Rep. Devin Nunes of California, the House Intelligence Committee chairman, told the Washington Examiner in an interview that he fears Trump is making the same mistake as his predecessors in believing that he can charm Putin and shift Russia’s behavior from that of U.S. adversary to international partner.
President George W. Bush said after his initial dealings with Putin that he had looked into his soul and believed him to be trustworthy. Their relationship, and U.S.-Russia relations eventually broke down. President Obama tried his hand at rapprochement with Moscow, initiated the “Russian reset” under the direction of Secretary of State Hillary Clinton upon assuming office in 2009. That effort also ended in failure, after some early successes.

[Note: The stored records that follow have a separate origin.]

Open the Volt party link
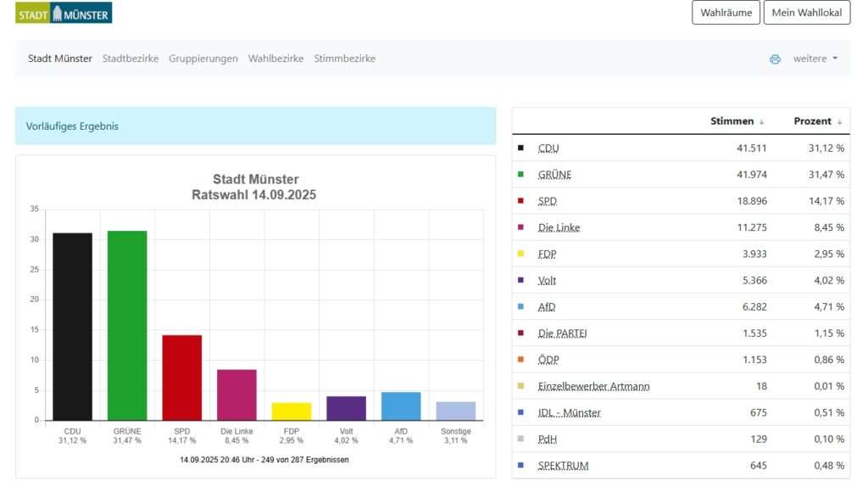The height and width of the screenshot is (487, 868). (548, 280)
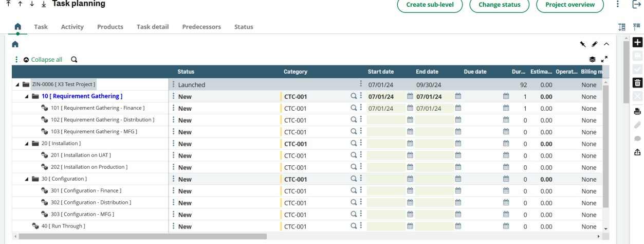Click the layers stack icon above grid

point(592,60)
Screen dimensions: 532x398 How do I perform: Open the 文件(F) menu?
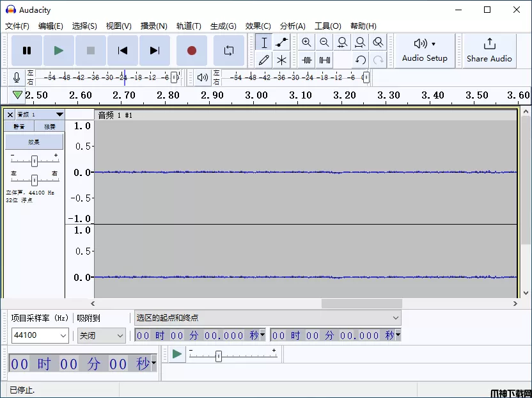pyautogui.click(x=17, y=26)
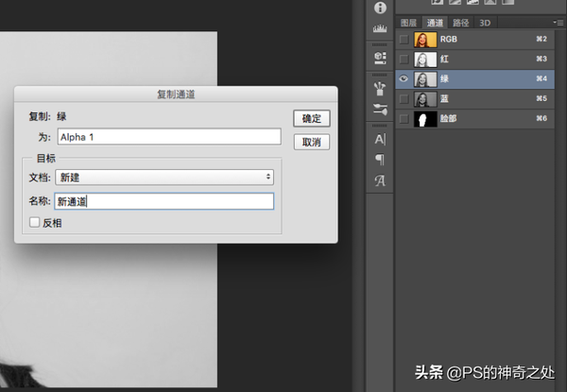Open the channels panel flyout menu
This screenshot has height=392, width=567.
[558, 23]
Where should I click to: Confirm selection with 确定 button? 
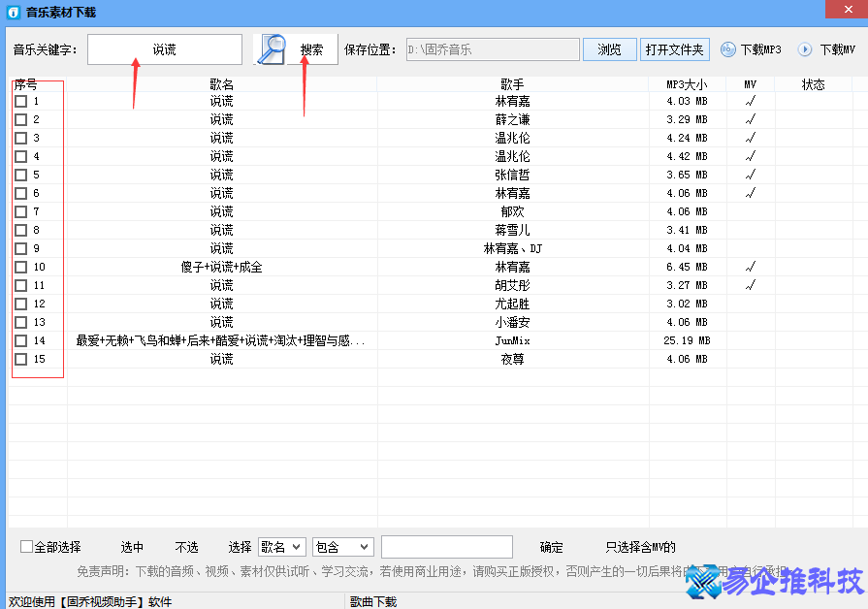(550, 546)
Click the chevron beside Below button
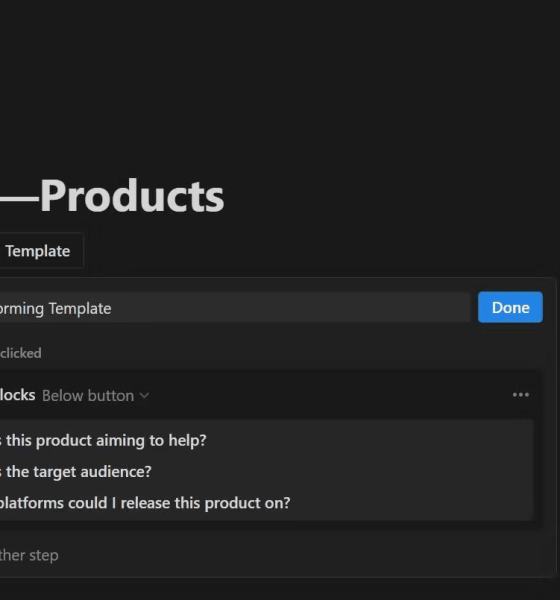This screenshot has width=560, height=600. 144,396
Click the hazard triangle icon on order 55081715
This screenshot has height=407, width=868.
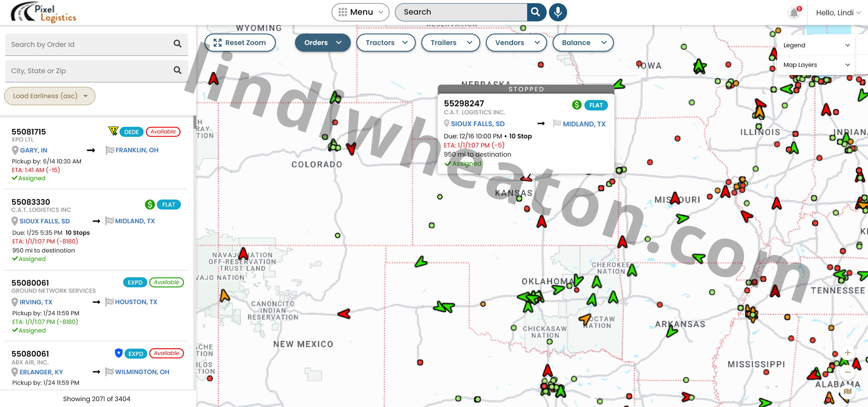pyautogui.click(x=113, y=131)
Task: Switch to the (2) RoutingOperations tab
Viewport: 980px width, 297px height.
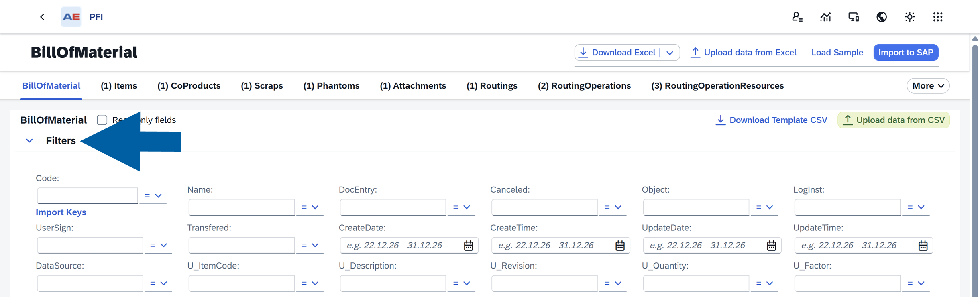Action: click(584, 86)
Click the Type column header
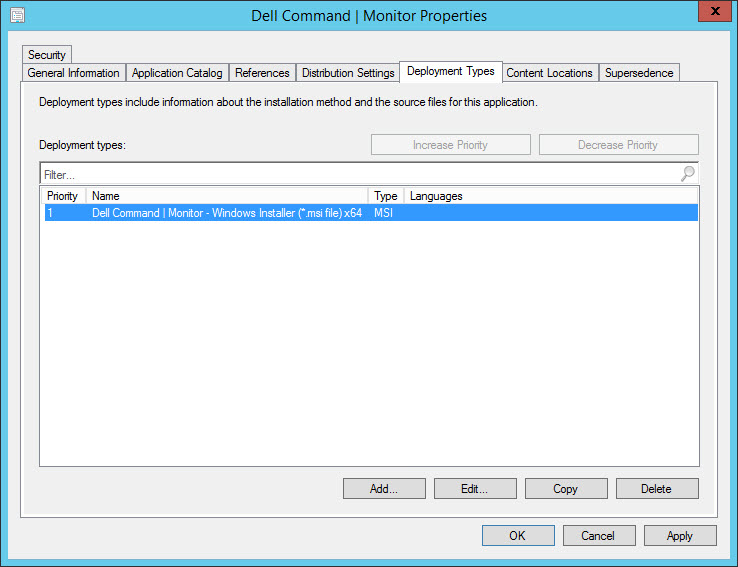Viewport: 738px width, 567px height. point(386,196)
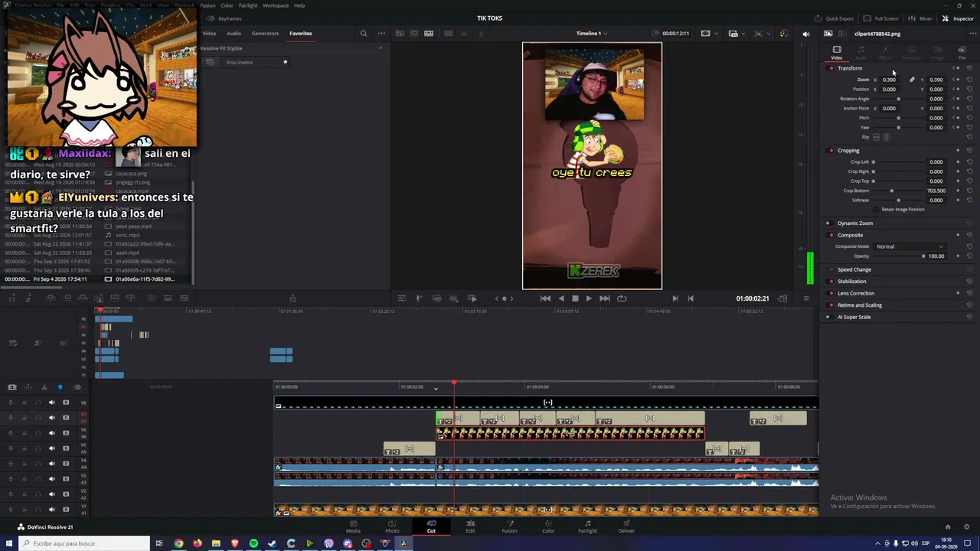Click the search icon in effects panel
Viewport: 980px width, 551px height.
pyautogui.click(x=364, y=34)
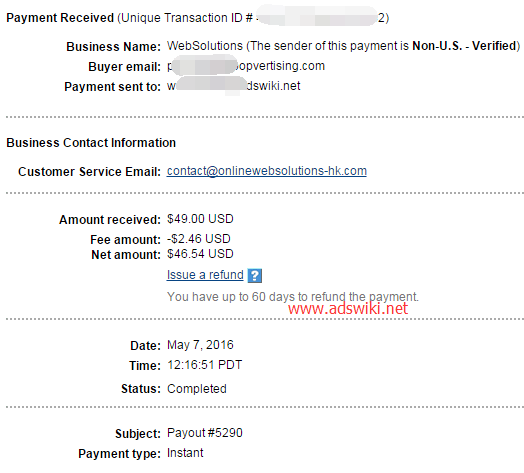Click the 'Completed' status value

click(197, 389)
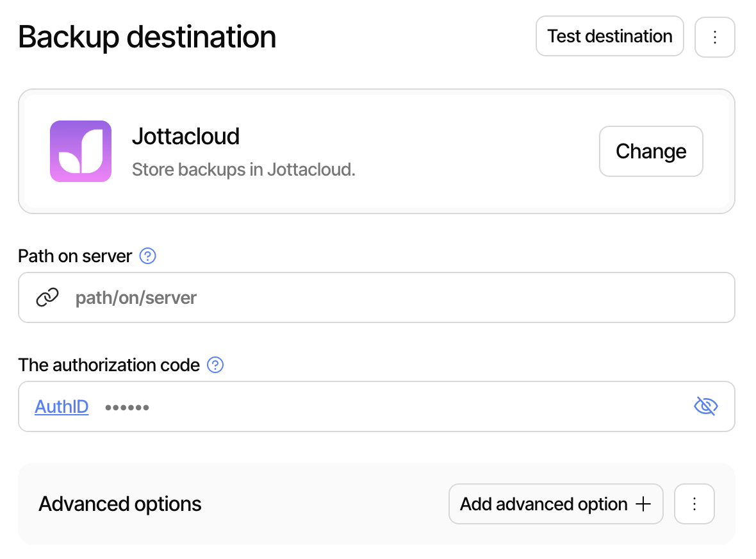Click the 'Store backups in Jottacloud' text

[x=243, y=169]
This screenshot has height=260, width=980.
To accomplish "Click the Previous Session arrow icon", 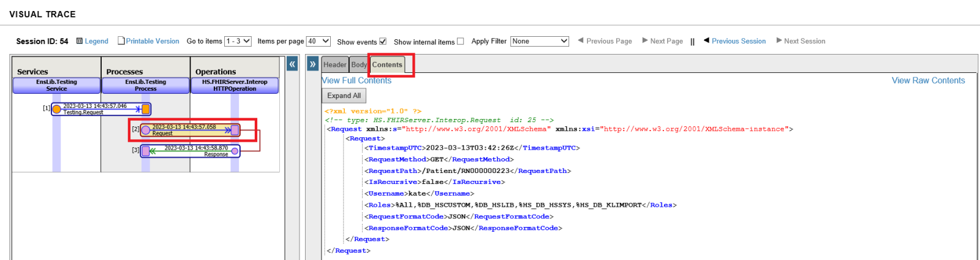I will (706, 40).
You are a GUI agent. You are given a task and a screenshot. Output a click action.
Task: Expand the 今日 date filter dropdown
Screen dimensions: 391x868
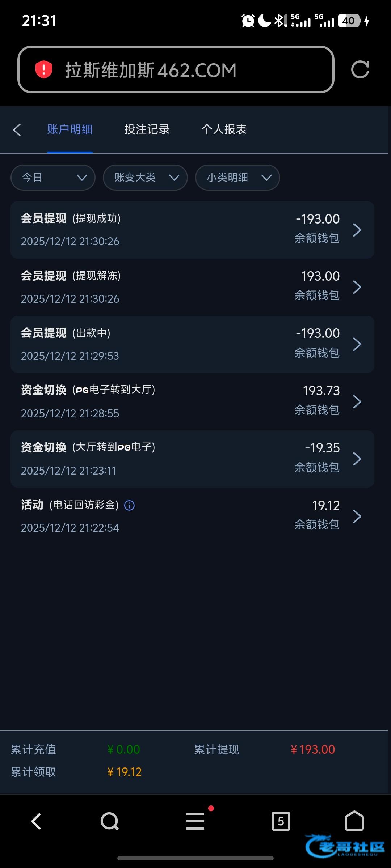pos(53,178)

“And now you have President-elect Trump who believes he can do the same thing,” Nunes said this week, in an episode of the Examiner’s “Examining Politics” podcast that will air on Thursday. “My advice to them has been, that, you know, many good people have tried. We’d like to see it happen, we’ll see if President-elect Trump has any luck, but put me in the pessimistic category. I just think it’s going to be tough to get anything done with Putin, but he’ll try.”
Trump has been unusually complimentary of Putin and the Russian government for an American leader — especially for a Republican. He has downplayed the Russian president’s anti-democratic actions domestically and on the world stage and described the quasi-dictator’s leadership in glowing terms.
But Nunes said that the media is being unfairly critical of Trump’s approach to Putin, and is conveniently omitting that it is not much different than the tack Obama and Bush took early in their presidencies.
“A lot of this is the epitome of fake news. I don’t see what Donald Trump is doing as any different than what Obama did or what George W. Bush did, as we were just discussing. I just don’t see any difference whatsoever,” Nunes said. “Those of us that didn’t trust Putin and would say things that were maybe disparaging, that was a problem to the administration. The administrations would always say, whether it was Bush or Clinton — Clinton, Bush or Obama — they would just say: ‘Oh, can’t say anything bad, got to work with the Russians … Well, that’s the same thing Donald Trump’s essentially saying.”